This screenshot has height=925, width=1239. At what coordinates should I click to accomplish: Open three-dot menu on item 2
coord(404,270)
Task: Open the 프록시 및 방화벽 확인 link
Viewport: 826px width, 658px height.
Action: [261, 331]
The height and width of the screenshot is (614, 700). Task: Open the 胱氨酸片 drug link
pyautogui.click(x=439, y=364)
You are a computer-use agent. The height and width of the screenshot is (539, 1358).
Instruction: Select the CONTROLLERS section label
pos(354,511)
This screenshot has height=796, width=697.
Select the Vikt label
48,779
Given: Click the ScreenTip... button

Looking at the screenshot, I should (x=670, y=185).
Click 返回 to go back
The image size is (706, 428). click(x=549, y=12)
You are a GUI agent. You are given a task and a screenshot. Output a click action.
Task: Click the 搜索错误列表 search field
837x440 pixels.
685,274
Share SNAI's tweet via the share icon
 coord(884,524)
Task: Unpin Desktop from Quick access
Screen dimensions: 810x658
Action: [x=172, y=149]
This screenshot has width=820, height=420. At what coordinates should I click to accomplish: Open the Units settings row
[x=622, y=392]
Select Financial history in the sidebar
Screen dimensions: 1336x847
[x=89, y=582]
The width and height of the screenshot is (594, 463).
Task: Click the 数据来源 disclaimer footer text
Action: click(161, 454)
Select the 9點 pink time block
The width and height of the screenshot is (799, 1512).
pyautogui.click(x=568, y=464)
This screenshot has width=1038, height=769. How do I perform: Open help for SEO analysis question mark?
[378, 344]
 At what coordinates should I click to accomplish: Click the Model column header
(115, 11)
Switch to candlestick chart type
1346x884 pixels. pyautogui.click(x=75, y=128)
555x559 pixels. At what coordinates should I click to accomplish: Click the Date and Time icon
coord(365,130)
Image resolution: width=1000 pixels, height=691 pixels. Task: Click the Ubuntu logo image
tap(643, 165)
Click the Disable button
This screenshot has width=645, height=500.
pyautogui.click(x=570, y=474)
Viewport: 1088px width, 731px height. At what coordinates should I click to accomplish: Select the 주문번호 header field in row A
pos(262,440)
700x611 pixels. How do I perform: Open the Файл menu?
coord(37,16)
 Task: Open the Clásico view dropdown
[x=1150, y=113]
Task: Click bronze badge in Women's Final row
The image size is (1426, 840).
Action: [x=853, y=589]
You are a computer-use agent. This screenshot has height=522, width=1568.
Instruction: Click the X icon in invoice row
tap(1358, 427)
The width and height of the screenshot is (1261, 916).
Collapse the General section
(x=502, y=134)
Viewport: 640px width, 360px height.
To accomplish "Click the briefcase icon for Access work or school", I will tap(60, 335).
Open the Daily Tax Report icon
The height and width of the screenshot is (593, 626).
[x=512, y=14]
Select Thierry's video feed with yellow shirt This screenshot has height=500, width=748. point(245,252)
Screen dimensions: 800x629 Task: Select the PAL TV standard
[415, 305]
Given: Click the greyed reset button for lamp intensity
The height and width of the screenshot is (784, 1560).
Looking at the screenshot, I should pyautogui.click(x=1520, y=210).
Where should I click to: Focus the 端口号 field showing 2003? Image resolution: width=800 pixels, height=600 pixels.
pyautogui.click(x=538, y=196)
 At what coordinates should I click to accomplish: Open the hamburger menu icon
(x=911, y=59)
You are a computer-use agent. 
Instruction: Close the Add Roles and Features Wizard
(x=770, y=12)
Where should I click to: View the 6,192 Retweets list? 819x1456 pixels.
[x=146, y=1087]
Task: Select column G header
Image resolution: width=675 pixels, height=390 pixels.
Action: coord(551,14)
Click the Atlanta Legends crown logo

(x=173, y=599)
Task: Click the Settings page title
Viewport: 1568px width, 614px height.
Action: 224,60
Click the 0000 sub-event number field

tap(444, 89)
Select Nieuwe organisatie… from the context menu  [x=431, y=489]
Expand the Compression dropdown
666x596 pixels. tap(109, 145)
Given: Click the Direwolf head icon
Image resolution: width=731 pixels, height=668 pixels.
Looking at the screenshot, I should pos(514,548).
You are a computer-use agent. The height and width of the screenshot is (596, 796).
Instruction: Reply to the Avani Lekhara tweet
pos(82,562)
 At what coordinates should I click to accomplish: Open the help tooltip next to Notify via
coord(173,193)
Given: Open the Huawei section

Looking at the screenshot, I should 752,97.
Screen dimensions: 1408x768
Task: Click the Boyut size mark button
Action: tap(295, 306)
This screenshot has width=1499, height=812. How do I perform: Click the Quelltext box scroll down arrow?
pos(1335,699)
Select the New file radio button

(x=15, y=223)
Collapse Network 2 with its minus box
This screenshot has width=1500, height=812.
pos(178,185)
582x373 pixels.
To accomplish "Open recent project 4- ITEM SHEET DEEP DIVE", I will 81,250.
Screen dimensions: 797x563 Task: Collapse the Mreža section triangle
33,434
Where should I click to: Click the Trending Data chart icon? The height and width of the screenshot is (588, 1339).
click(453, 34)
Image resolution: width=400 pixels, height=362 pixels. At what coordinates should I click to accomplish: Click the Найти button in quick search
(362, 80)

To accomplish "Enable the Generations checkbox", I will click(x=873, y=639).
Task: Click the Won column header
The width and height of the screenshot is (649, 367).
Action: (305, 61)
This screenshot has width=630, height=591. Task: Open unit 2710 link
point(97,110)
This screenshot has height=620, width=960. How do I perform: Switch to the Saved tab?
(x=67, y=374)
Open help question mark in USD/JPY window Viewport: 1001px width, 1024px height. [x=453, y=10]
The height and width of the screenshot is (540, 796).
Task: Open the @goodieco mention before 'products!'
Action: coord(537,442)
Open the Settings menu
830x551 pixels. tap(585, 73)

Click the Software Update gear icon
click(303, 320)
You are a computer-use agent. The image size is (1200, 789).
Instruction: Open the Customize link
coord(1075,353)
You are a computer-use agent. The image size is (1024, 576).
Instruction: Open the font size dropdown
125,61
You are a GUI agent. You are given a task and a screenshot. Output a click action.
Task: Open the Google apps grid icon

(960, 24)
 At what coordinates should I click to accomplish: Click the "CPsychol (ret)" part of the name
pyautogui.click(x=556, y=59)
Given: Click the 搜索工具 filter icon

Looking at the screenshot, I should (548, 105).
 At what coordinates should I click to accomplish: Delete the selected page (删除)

> Problem requirements
Print all of the entries exactly, leaving nothing out.

> Reply
This screenshot has height=925, width=1239. At what coordinates should I click to accomplish: Open three-dot menu on item 2
coord(404,270)
Task: Open the 프록시 및 방화벽 확인 link
Viewport: 826px width, 658px height.
Action: [261, 331]
The height and width of the screenshot is (614, 700). Task: Open the 胱氨酸片 drug link
pyautogui.click(x=439, y=364)
You are a computer-use agent. The height and width of the screenshot is (539, 1358).
Instruction: Select the CONTROLLERS section label
pos(354,511)
This screenshot has height=796, width=697.
Select the Vikt label
48,779
Given: Click the ScreenTip... button

Looking at the screenshot, I should (x=670, y=185).
Click 返回 to go back
The image size is (706, 428). click(x=549, y=12)
You are a GUI agent. You are given a task and a screenshot. Output a click action.
Task: Click the 搜索错误列表 search field
837x440 pixels.
685,274
Share SNAI's tweet via the share icon
 coord(884,524)
Task: Unpin Desktop from Quick access
Screen dimensions: 810x658
Action: [x=172, y=149]
This screenshot has width=820, height=420. At what coordinates should I click to accomplish: Open the Units settings row
[x=622, y=392]
Select Financial history in the sidebar
Screen dimensions: 1336x847
[x=89, y=582]
The width and height of the screenshot is (594, 463).
Task: Click the 数据来源 disclaimer footer text
Action: click(161, 454)
Select the 9點 pink time block
The width and height of the screenshot is (799, 1512).
pyautogui.click(x=568, y=464)
This screenshot has width=1038, height=769. How do I perform: Open help for SEO analysis question mark?
[378, 344]
 At what coordinates should I click to accomplish: Click the Model column header
(115, 11)
Switch to candlestick chart type
1346x884 pixels. pyautogui.click(x=75, y=128)
555x559 pixels. At what coordinates should I click to accomplish: Click the Date and Time icon
coord(365,130)
Image resolution: width=1000 pixels, height=691 pixels. Task: Click the Ubuntu logo image
tap(643, 165)
Click the Disable button
This screenshot has width=645, height=500.
pyautogui.click(x=570, y=474)
Viewport: 1088px width, 731px height. At what coordinates should I click to accomplish: Select the 주문번호 header field in row A
pos(262,440)
700x611 pixels. How do I perform: Open the Файл menu?
coord(37,16)
 Task: Open the Clásico view dropdown
[x=1150, y=113]
Task: Click bronze badge in Women's Final row
The image size is (1426, 840).
Action: [x=853, y=589]
You are a computer-use agent. This screenshot has height=522, width=1568.
Instruction: Click the X icon in invoice row
tap(1358, 427)
The width and height of the screenshot is (1261, 916).
Collapse the General section
(x=502, y=134)
Viewport: 640px width, 360px height.
To accomplish "Click the briefcase icon for Access work or school", I will tap(60, 335).
Open the Daily Tax Report icon
The height and width of the screenshot is (593, 626).
[x=512, y=14]
Select Thierry's video feed with yellow shirt This screenshot has height=500, width=748. point(245,252)
Screen dimensions: 800x629 Task: Select the PAL TV standard
[415, 305]
Given: Click the greyed reset button for lamp intensity
The height and width of the screenshot is (784, 1560).
Looking at the screenshot, I should pyautogui.click(x=1520, y=210).
Where should I click to: Focus the 端口号 field showing 2003? Image resolution: width=800 pixels, height=600 pixels.
pyautogui.click(x=538, y=196)
 At what coordinates should I click to accomplish: Open the hamburger menu icon
(x=911, y=59)
You are a computer-use agent. 
Instruction: Close the Add Roles and Features Wizard
(x=770, y=12)
Where should I click to: View the 6,192 Retweets list? 819x1456 pixels.
[x=146, y=1087]
Task: Select column G header
Image resolution: width=675 pixels, height=390 pixels.
Action: coord(551,14)
Click the Atlanta Legends crown logo

(x=173, y=599)
Task: Click the Settings page title
Viewport: 1568px width, 614px height.
Action: 224,60
Click the 0000 sub-event number field

tap(444, 89)
Select Nieuwe organisatie… from the context menu  [x=431, y=489]
Expand the Compression dropdown
666x596 pixels. tap(109, 145)
Given: Click the Direwolf head icon
Image resolution: width=731 pixels, height=668 pixels.
Looking at the screenshot, I should pos(514,548).
You are a computer-use agent. The height and width of the screenshot is (596, 796).
Instruction: Reply to the Avani Lekhara tweet
pos(82,562)
 At what coordinates should I click to accomplish: Open the help tooltip next to Notify via
coord(173,193)
Given: Open the Huawei section

Looking at the screenshot, I should 752,97.
Screen dimensions: 1408x768
Task: Click the Boyut size mark button
Action: tap(295, 306)
This screenshot has width=1499, height=812. How do I perform: Click the Quelltext box scroll down arrow?
pos(1335,699)
Select the New file radio button

(x=15, y=223)
Collapse Network 2 with its minus box
This screenshot has width=1500, height=812.
pos(178,185)
582x373 pixels.
To accomplish "Open recent project 4- ITEM SHEET DEEP DIVE", I will 81,250.
Screen dimensions: 797x563 Task: Collapse the Mreža section triangle
33,434
Where should I click to: Click the Trending Data chart icon? The height and width of the screenshot is (588, 1339).
click(453, 34)
Image resolution: width=400 pixels, height=362 pixels. At what coordinates should I click to accomplish: Click the Найти button in quick search
(362, 80)

To accomplish "Enable the Generations checkbox", I will click(x=873, y=639).
Task: Click the Won column header
The width and height of the screenshot is (649, 367).
Action: (305, 61)
This screenshot has width=630, height=591. Task: Open unit 2710 link
point(97,110)
This screenshot has height=620, width=960. How do I perform: Switch to the Saved tab?
(x=67, y=374)
Open help question mark in USD/JPY window Viewport: 1001px width, 1024px height. [x=453, y=10]
The height and width of the screenshot is (540, 796).
Task: Open the @goodieco mention before 'products!'
Action: coord(537,442)
Open the Settings menu
830x551 pixels. tap(585, 73)

Click the Software Update gear icon
click(303, 320)
You are a computer-use agent. The image size is (1200, 789).
Instruction: Open the Customize link
coord(1075,353)
You are a computer-use agent. The image size is (1024, 576).
Instruction: Open the font size dropdown
125,61
You are a GUI agent. You are given a task and a screenshot. Output a click action.
Task: Open the Google apps grid icon

(960, 24)
 At what coordinates should I click to accomplish: Click the "CPsychol (ret)" part of the name
pyautogui.click(x=556, y=59)
Given: Click the 搜索工具 filter icon

Looking at the screenshot, I should (548, 105).
 At what coordinates should I click to accomplish: Delete the selected page (删除)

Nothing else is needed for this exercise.